Preserve Rural Orange, which has been a major player in seeking to protect the environment and rural way of life in Orange County, is teaming up with the environmentalist group Haw River Assembly in beating the drum for public turnout at a public hearing tonight to speak out against UNC’s plans to spray 1.2 million gallons of research waste in the Haw River Watershed yearly, at a cost of $14.7 million.
The hearing will be at the White Cross Recreation Center, 1800 White Cross Road, Chapel Hill, and starts at 7 p.m., with registration at 6:30. The hearing is under the auspices of the N.C. Division of Water Quality, and Preserve Rural Orange is pushing for requiring regulators to obtain an environmental impact statement to determine impacts and alternatives to more research animal waste.
Protections are needed for clean water, public health and the environment, the groups say. The UNC animal research lab has been identified as a concern and an irritant to those living in its vicinity.

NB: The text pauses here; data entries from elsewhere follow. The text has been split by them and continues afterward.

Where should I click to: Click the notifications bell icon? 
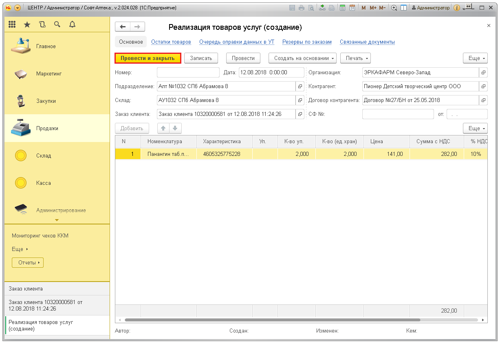(x=72, y=24)
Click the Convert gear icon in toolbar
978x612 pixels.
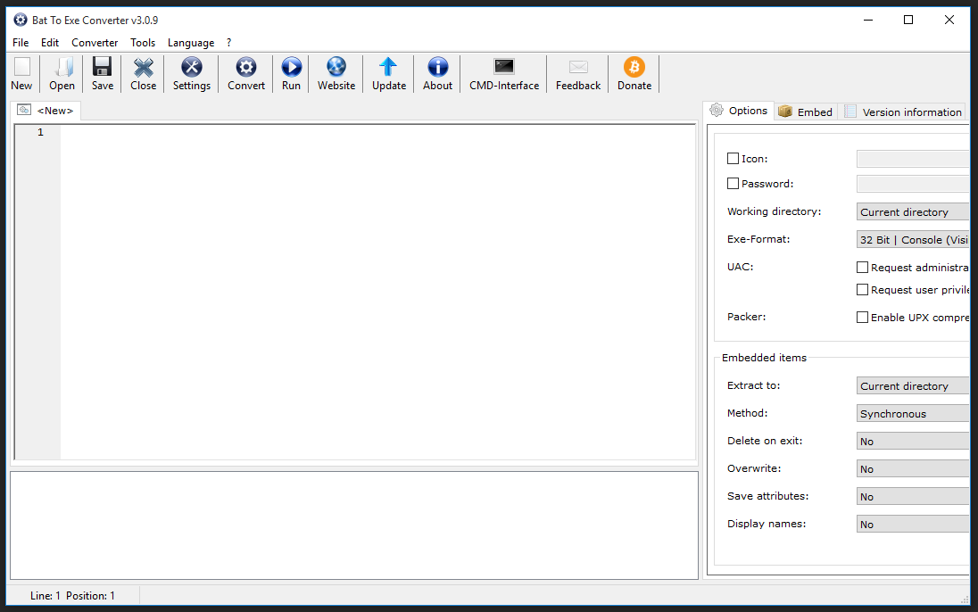246,68
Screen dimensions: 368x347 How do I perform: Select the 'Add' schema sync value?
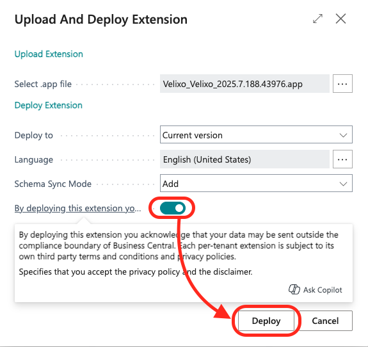[x=170, y=184]
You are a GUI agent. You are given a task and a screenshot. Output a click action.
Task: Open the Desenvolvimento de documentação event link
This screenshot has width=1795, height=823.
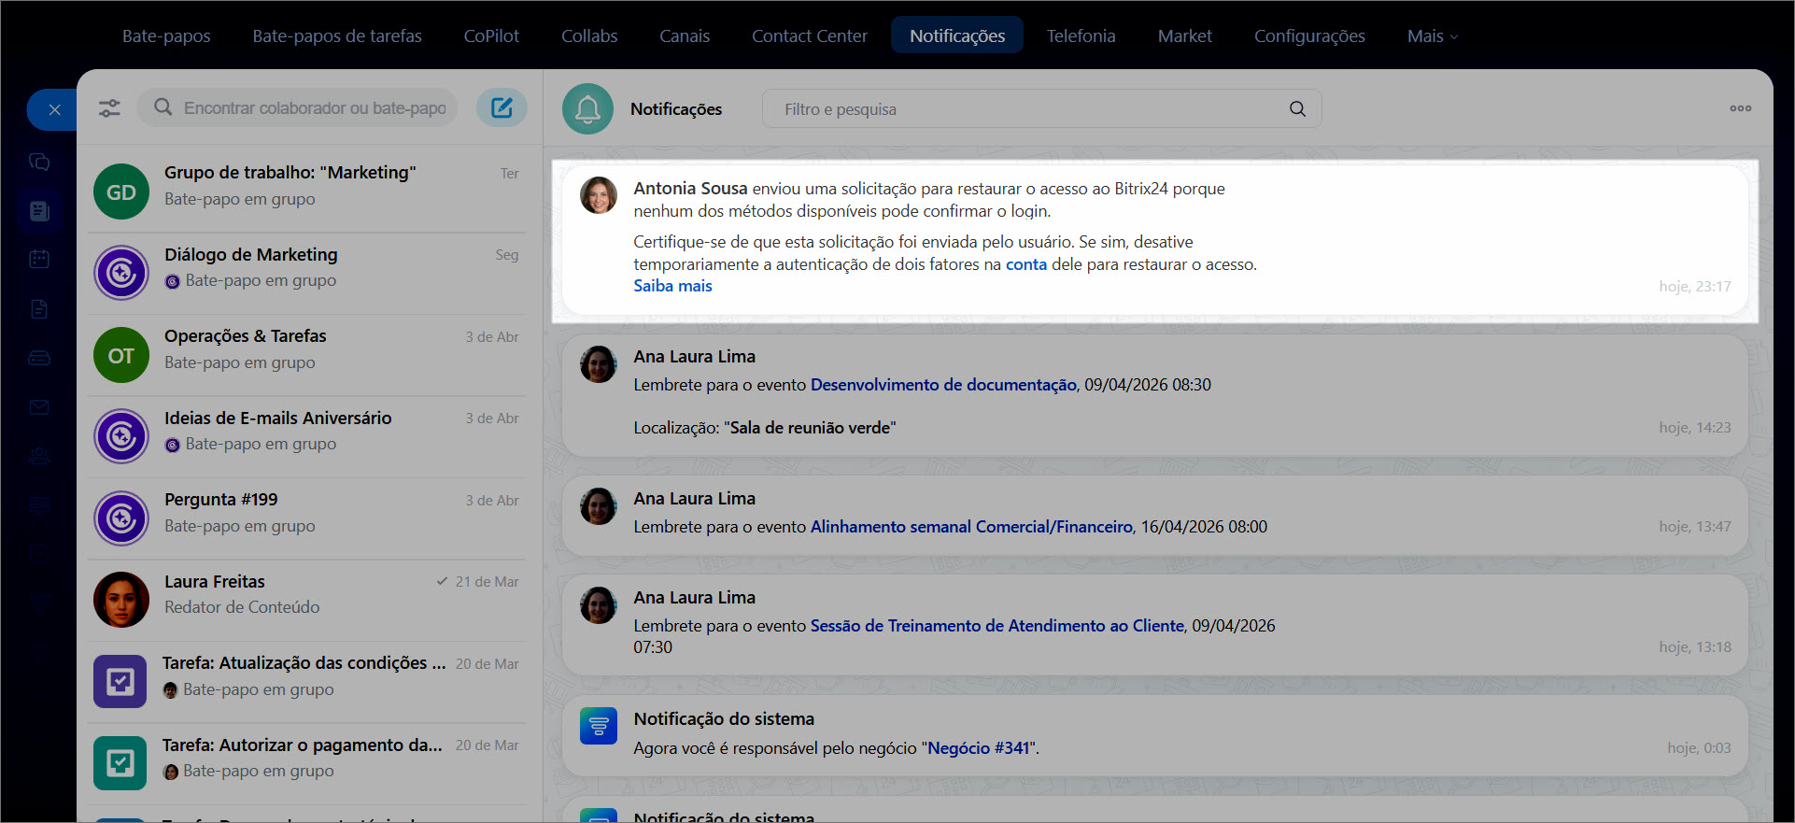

It has had a series of mishaps with failed waste systems and waste fluids leaking off site, and failure to notify landowners of the wastewater leaks, some of which have drawn state action such as revoking permits.
Below is a timeline that Preserve Rural Orange put out in a news release highlighting the research facility’s history and past environmental accidents:
What we know and don’t know about past and present operations at UNC’s Animal Research Facility:
Four decades of UNC research waste in the Haw River Watershed
1971: University of North Carolina buys 56.6 acres at 1907 Orange Chapel Clover Garden Road
UNC purchases “The Farm” from Anthony & Isabelle Jacobs in southwest Orange County agricultural residential zone
1972-2003: Unknown activities
The university builds and operates 6,616 square foot lab animal research facility (species unknown)
Facility houses unknown numbers of animals whose waste is discharged directly into Collins Creek for an undisclosed period

2004: Master Plan for UNC Research Campus
26,000 rodents
13 buildings 
56,350 square feet (5 pig enclosures: 24,000 s.f.; 2 dog kennels: 10,000 s.f.; rodent facility: 11,000 s.f.; blood lab: 8,850 s.f; office: 1,500 s.f.; kennel & lab: 1,000 s.f.)
35 employees
49 parking spaces
No municipal water or sewer
2006: Environmental assessment prepared by UNC consultants
UNC: “No wetlands” on UNC facility property
UNC: “No impacts on surface waters” from proposed project
UNC: Neighbors of the facility are “widely scattered”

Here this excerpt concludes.